> _TO DO_
Please pull out every line of the material below that contains the word "Instruction".

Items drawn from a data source
=======

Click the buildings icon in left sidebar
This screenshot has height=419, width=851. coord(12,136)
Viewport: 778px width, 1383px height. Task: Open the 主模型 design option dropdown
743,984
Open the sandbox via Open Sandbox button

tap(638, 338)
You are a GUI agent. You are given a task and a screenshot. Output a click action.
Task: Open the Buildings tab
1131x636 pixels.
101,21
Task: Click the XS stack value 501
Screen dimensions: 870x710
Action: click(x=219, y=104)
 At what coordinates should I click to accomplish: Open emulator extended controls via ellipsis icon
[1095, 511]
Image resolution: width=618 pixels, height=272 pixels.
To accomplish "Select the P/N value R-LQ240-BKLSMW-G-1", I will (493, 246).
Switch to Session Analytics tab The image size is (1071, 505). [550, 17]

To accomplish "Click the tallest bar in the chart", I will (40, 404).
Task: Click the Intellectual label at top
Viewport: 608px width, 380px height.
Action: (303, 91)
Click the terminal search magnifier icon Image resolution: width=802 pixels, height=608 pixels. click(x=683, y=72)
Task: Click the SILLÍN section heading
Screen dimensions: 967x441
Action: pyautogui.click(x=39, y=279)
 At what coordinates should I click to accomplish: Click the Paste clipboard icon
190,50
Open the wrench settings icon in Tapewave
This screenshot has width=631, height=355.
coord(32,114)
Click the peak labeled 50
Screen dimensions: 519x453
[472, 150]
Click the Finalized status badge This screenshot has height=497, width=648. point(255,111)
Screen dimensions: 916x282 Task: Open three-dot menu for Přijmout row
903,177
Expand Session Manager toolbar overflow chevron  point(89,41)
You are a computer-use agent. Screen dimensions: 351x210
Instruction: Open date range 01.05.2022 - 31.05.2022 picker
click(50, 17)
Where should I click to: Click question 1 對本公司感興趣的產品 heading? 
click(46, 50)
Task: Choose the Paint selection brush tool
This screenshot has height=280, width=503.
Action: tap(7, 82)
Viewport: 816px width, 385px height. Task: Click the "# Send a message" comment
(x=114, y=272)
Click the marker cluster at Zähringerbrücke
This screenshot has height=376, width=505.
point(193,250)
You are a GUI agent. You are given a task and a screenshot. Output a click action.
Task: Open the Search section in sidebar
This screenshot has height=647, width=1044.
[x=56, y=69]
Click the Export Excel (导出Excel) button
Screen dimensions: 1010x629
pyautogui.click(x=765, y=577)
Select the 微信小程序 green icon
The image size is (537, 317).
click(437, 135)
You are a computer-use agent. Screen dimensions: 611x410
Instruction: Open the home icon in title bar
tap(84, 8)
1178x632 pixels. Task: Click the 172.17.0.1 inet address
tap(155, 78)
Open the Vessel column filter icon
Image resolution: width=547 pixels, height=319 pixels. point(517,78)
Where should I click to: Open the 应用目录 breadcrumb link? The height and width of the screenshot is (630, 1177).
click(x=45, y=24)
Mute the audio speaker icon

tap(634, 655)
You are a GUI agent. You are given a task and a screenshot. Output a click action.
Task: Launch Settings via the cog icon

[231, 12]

=======

> _ANSWER FOR THIS EXERCISE_
Instruction: Open date range 01.05.2022 - 31.05.2022 picker
Instruction: Open the home icon in title bar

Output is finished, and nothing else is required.